En lo que Disney define eufemísticamente de diversas formas “revisionar clásicos”, “revitalizar personajes”, “adaptar títulos míticos a los nuevos tiempos” (y un larguísimo etcétera), en lo que supone con descaro un fructuoso intento de animar las “famélicas” cajas de caudales del Imperio del Entretenimiento (así con letras mayúsculas), llega la adaptación de Aladdin.
Así de primeras uno puede pensar que resulta una osadía que raya el sacrilegio “toquetear” una de las vacas sagradas de la animación de todos los tiempos, pero Disney es capaz de hacer magia, como a ellos mismos les gusta vender en alarde de humildad. Viendo antecedentes como el imponente Libro de la Selva o incluso la resultona segunda parte de Mary Poppins, como mínimo la propuesta merecí una oportunidad.
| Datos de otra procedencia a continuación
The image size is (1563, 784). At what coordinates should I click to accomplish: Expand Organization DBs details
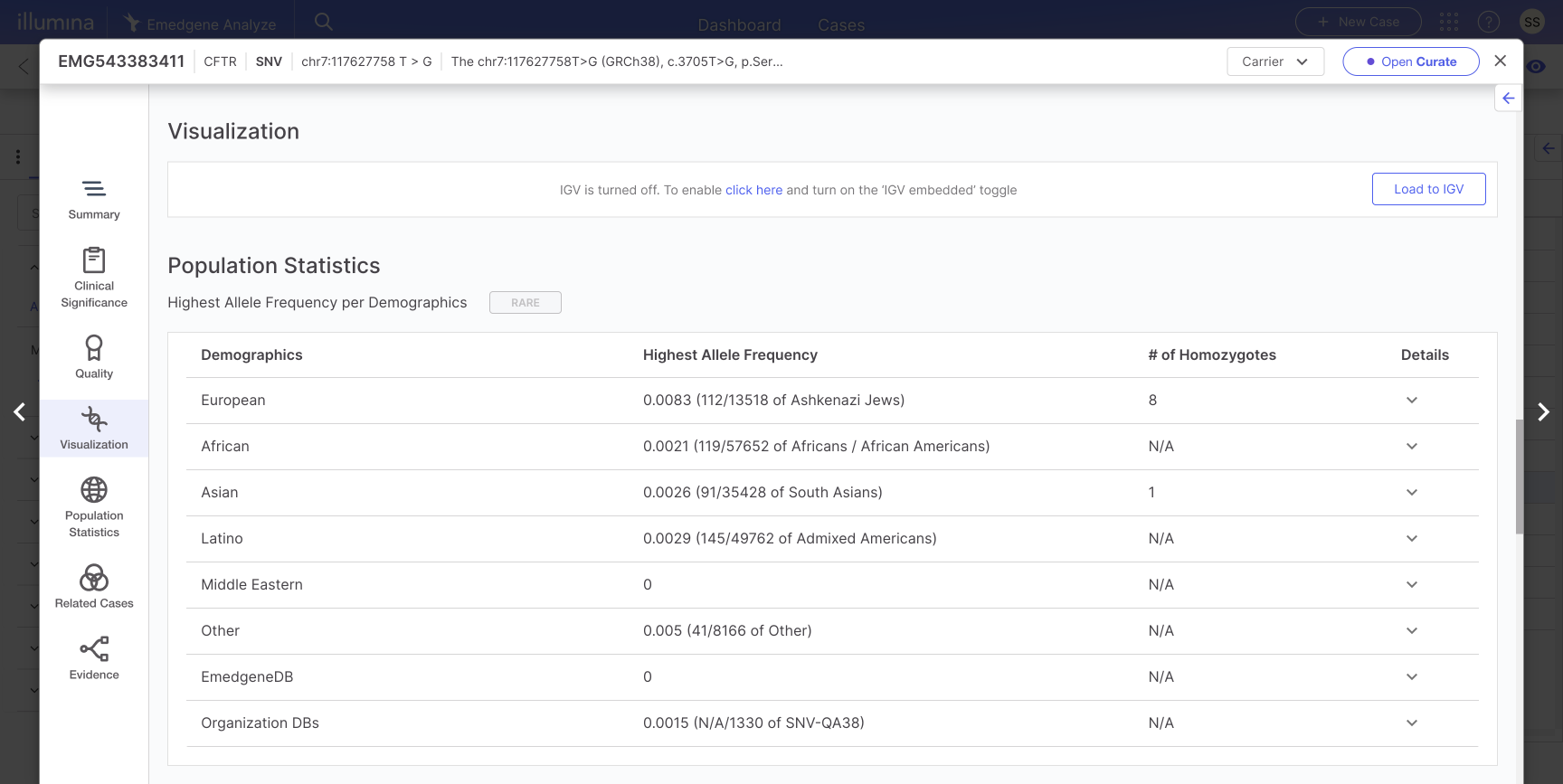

Eso y que la presencia de Will Smith, que reconozcamos que le da pimienta a la cinta cada vez que sale en escena interpretando al genio, eran cuasi garante de éxito. Y éxito (taquillero) está teniendo, cierto, pero ni el carismático Príncipe de Bell-Air ha logrado mejorar al dibujo animado original, ni hay persona de carne y hueso en el Mundo capaz de suplir al gran Jaffar (muy desdibujado en esta cinta), uno de los mejores malvados que el cine (en general, no sólo de animación) haya visto, con frases para la historia como esa legendaria de “Estoy en éxtasis”, con impávida cara de estatua de cera.
El guion hace aguas entre lo pueril, la falta de energía y la ausencia de originalidad. Sumémosle que se trata, como de su antecesora, con melodías calcadas, de un musical (por aquello de que hay muchos a los que le da urticaria canción va y canción viene en mitad de la acción real, avisados quedan de que ese detalle es idéntico).
Así las cosas, tiene su gracieja eso de “revitalizar los títulos clásicos” de la marca, cierto es, pero como la desvergüenza sobrevuela constantemente, a poco que la cosa salga regular, el hachazo al que me adhiero es mayor que el que se llevaría una película completamente original.